▶ _Written instruction_
Repeat the records word for word, beginning at the line that contains "Image resolution: width=1110" and continuing through the end of the records. Leave the pictures out.

----- Material supplied

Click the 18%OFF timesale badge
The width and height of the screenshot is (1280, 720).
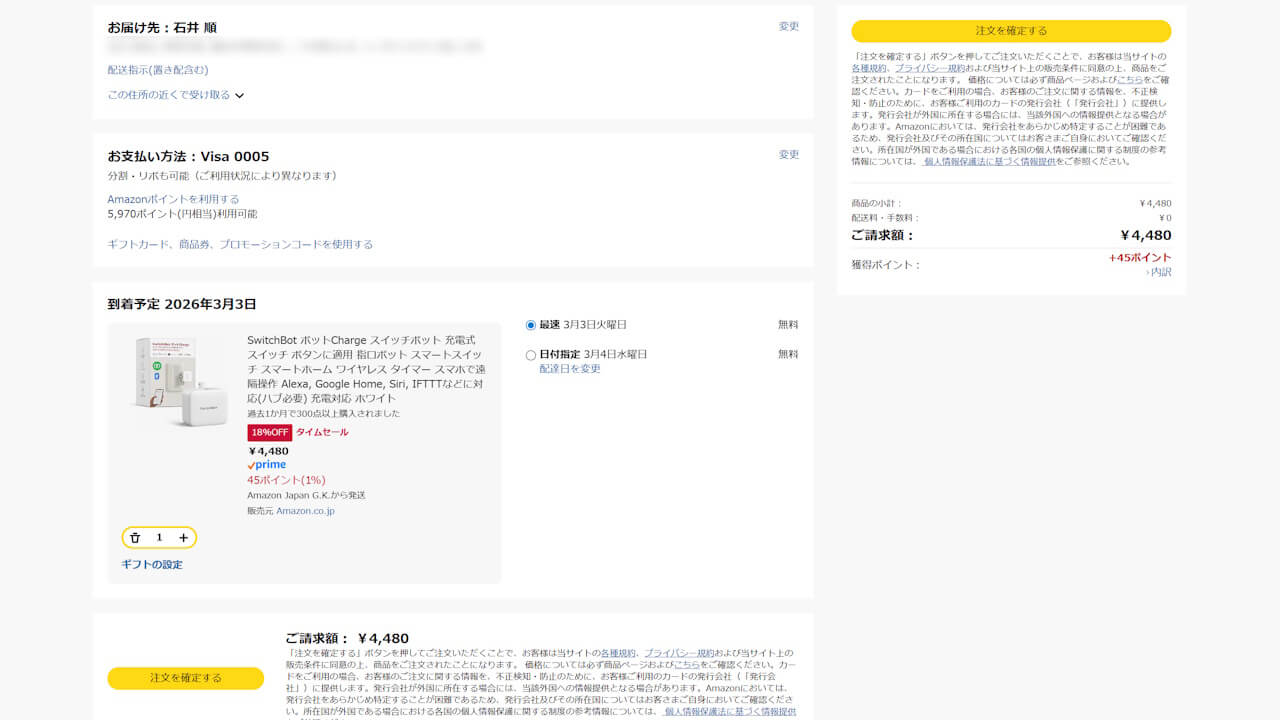click(x=270, y=432)

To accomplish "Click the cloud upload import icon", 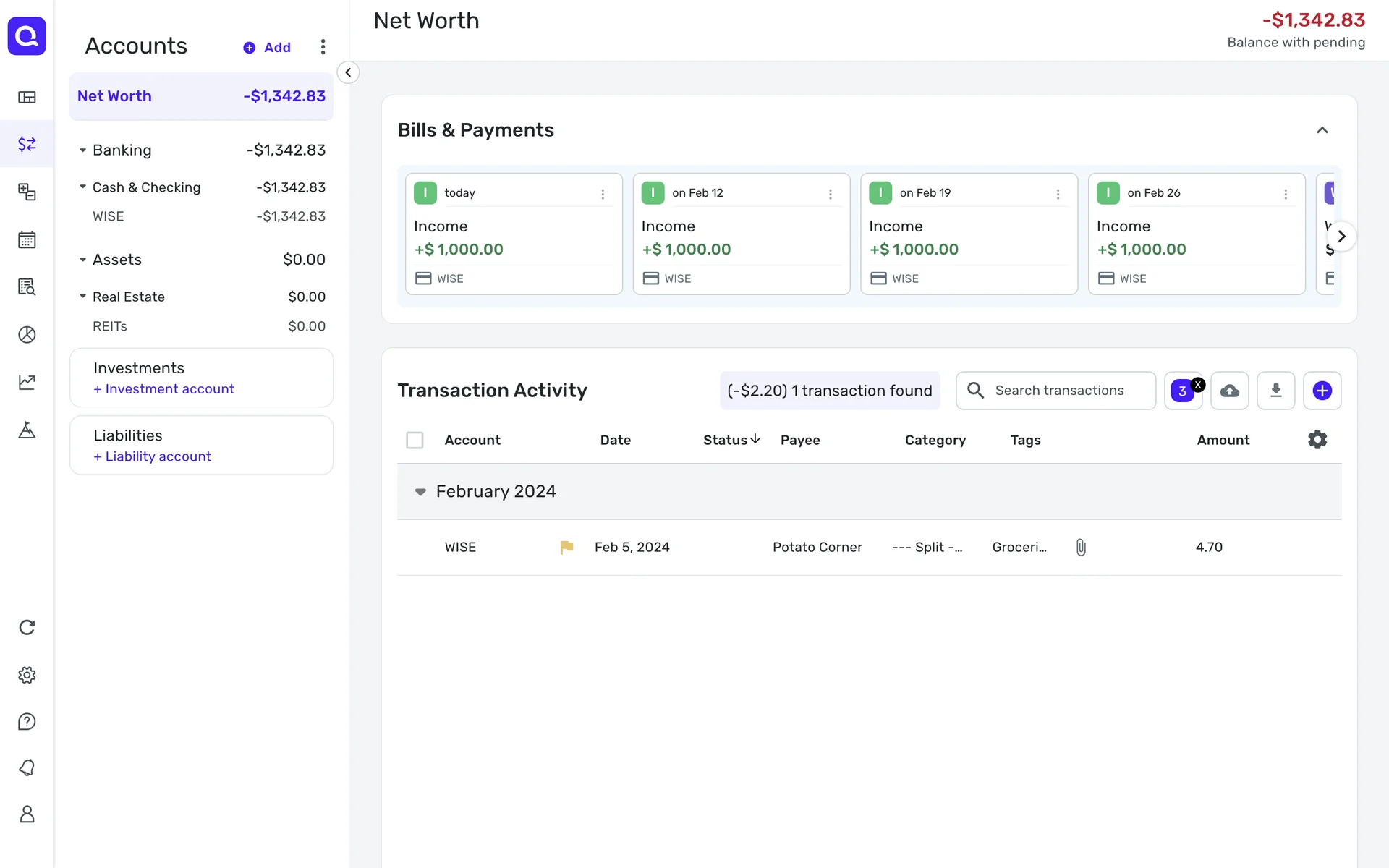I will tap(1229, 391).
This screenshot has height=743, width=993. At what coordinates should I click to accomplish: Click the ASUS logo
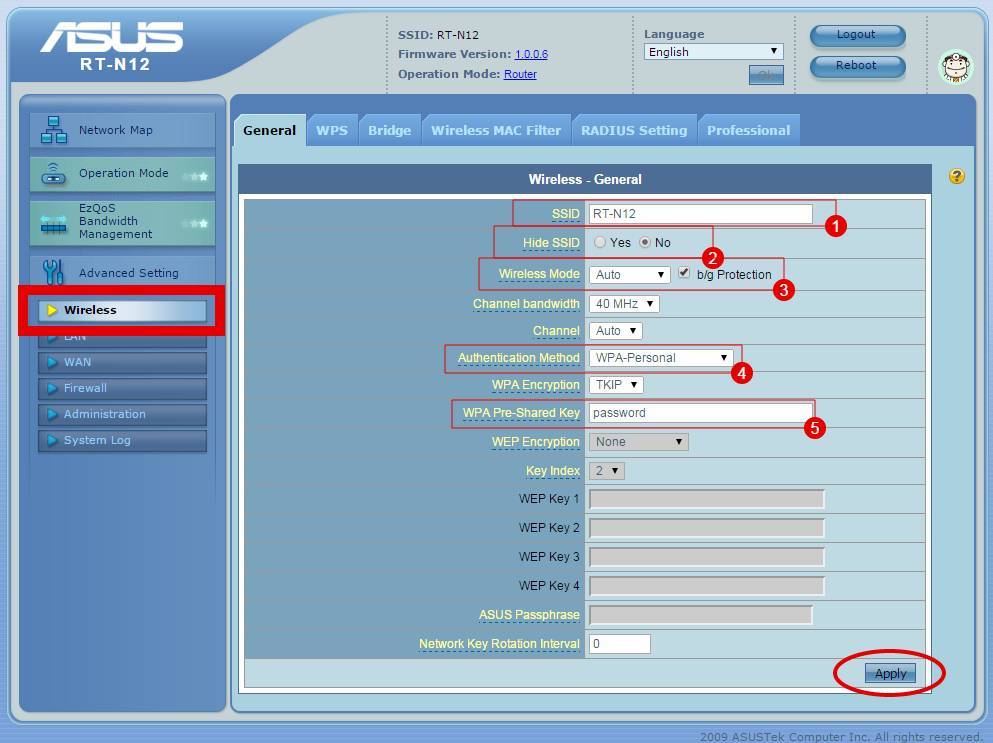(112, 38)
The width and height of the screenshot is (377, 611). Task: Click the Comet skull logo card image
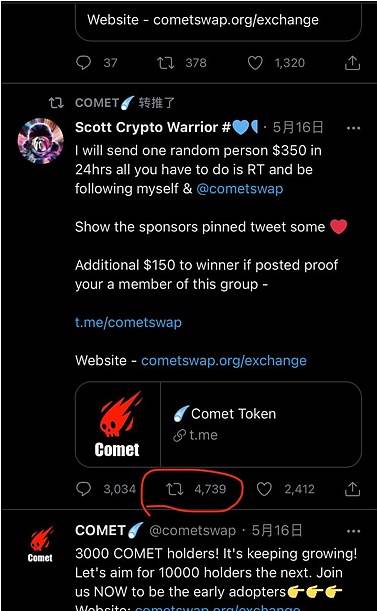click(118, 424)
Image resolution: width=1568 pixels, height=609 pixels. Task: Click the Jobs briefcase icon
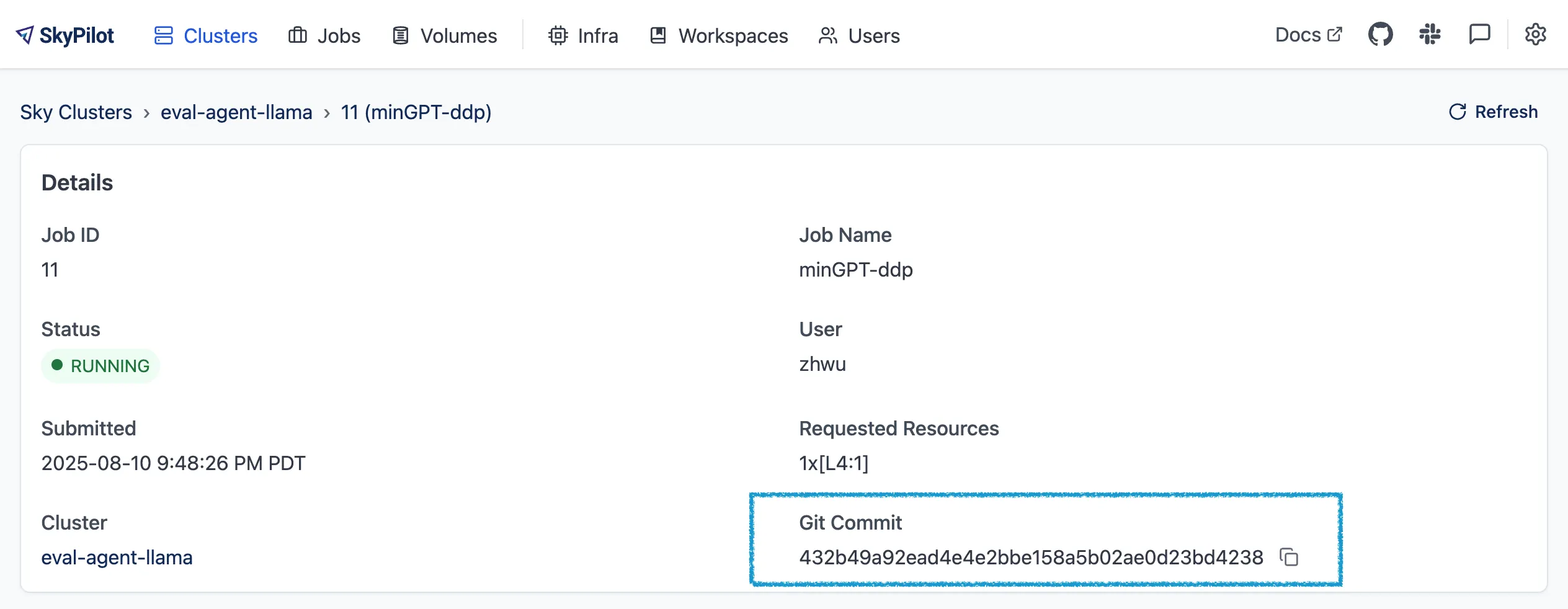click(x=296, y=35)
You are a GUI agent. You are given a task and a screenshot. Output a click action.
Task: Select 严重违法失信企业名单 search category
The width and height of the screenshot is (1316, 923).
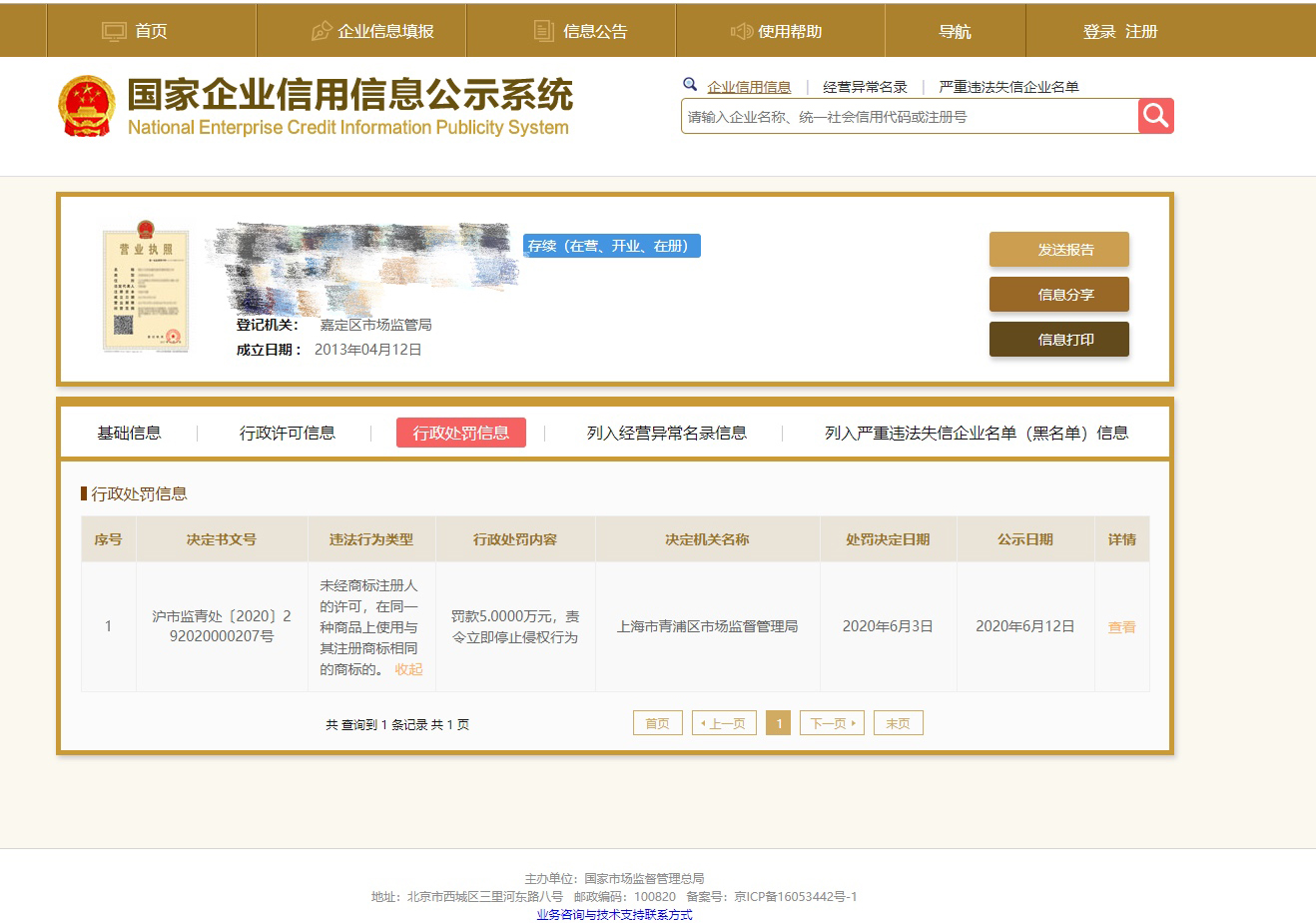(1008, 87)
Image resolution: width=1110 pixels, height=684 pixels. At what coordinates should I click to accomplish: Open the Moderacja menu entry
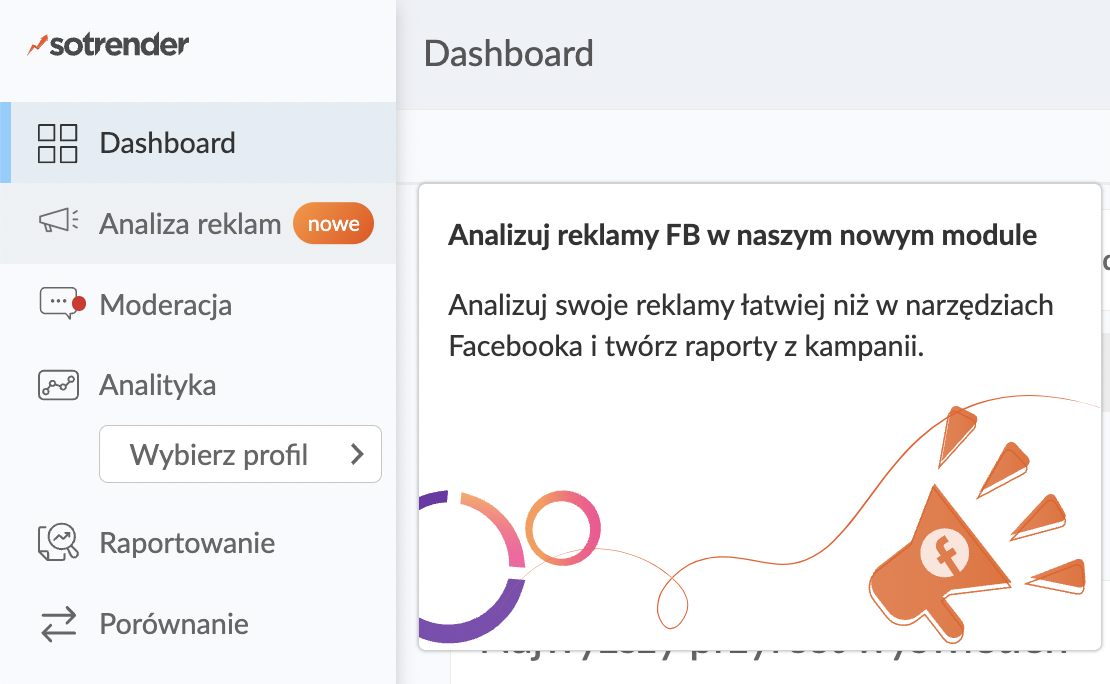coord(166,304)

----------

▶ _Written response_
Image resolution: width=1110 pixels, height=684 pixels. At what coordinates should I click to accomplish: Open the Moderacja menu entry
coord(166,304)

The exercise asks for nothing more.